F1-score and exact match (EM) are used as evaluation metrics. Here we provide a script evaluate.py
for evaluation.
To evluate, run
python evaluate.py <reference_file> <prediction_file>
Where <reference_file>
is the dataset file (e.g. data/dev.json
), and <prediction_file>
is the model prediction (e.g. output/dev_predictions.json
) that should be a valid JSON file of (qid, answer) pairs, for example:
{
"question_id_1" : "answer for question 1",
...
"question_id_N": "answer for question N"
}
After runing the evaluation script, you will get the evaluation results with the following format:
{"F1": "80.842", "EM": "69.019", "TOTAL": 1417, "SKIP": 0}
The performance of our baseline model (i.e. the fine-tuned model we provided above) are shown below:
Dataset | F1 | EM |
---|---|---|
basic dev | 80.84 | 69.02 |
To get the competition started quickly, we also release the baseline based on PaddleHub (https://github.com/PaddlePaddle/PaddleHub). PaddleHub is an application toolkit for pre-trained models of PaddlePaddle(『飞桨』预训练模型应用工具).
What's your need is to install the latest paddlehub toolkit by the command
pip install --upgrade paddlehub
Then, run
cd paddlehub_baseline
sh paddlehub_reading_comprehension.sh
You will fine-tune the ERNIE pretrained model on the competition dataset and get the final prediction results.
Now, you can submit the results to the competition.
All questions about PaddleHub, you can raise an issue (https://github.com/PaddlePaddle/PaddleHub/issues). We will reply as soon as possible.
The same codes also are released on the demo.
Copyright 2020 Baidu.com, Inc. All Rights Reserved
Licensed under the Apache License, Version 2.0 (the "License"); you may not use this file except in compliance with the License.

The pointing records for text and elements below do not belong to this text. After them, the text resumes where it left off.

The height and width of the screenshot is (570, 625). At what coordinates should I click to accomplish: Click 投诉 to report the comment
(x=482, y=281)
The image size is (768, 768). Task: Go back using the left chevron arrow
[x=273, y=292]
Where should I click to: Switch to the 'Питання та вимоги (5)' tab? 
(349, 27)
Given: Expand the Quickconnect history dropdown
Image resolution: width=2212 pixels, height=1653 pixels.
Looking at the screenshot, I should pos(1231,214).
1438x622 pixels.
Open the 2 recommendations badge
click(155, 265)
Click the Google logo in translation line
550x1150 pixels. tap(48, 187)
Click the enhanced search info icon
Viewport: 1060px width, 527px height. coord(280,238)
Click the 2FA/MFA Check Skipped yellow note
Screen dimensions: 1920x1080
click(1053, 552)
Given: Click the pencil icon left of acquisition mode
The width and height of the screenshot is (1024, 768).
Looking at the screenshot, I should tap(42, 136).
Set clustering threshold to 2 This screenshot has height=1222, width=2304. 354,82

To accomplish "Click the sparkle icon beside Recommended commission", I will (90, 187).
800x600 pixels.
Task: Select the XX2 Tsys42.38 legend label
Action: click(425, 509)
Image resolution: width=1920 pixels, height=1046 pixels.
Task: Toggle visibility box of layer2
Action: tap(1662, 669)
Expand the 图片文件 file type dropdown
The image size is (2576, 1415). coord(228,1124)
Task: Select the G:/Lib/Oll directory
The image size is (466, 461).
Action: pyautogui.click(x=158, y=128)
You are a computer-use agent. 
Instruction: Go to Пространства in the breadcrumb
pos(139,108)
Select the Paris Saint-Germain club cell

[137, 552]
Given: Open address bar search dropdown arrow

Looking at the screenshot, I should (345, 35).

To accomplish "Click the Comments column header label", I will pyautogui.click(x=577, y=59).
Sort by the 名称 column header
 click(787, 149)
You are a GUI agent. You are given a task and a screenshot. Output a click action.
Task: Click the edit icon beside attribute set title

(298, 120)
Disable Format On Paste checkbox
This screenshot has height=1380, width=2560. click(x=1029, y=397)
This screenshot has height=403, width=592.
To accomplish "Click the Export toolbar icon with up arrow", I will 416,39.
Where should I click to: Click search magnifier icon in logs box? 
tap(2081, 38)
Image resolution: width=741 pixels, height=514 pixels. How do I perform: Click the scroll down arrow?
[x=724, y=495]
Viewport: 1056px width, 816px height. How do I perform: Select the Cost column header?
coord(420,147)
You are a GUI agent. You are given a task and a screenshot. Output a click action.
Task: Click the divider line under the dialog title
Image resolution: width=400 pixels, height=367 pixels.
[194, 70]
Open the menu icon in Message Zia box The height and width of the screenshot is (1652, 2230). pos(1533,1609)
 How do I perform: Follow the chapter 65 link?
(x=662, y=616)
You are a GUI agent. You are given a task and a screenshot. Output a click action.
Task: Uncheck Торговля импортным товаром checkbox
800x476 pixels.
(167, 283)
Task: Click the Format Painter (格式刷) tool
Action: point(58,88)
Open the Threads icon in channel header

You may obtain a copy of the License at
http://www.apache.org/licenses/LICENSE-2.0
Unless required by applicable law or agreed to in writing, software distributed under the License is distributed on an "AS IS" BASIS, WITHOUT WARRANTIES OR CONDITIONS OF ANY KIND, either express or implied. See the License for the specific language governing permissions and limitations under the License.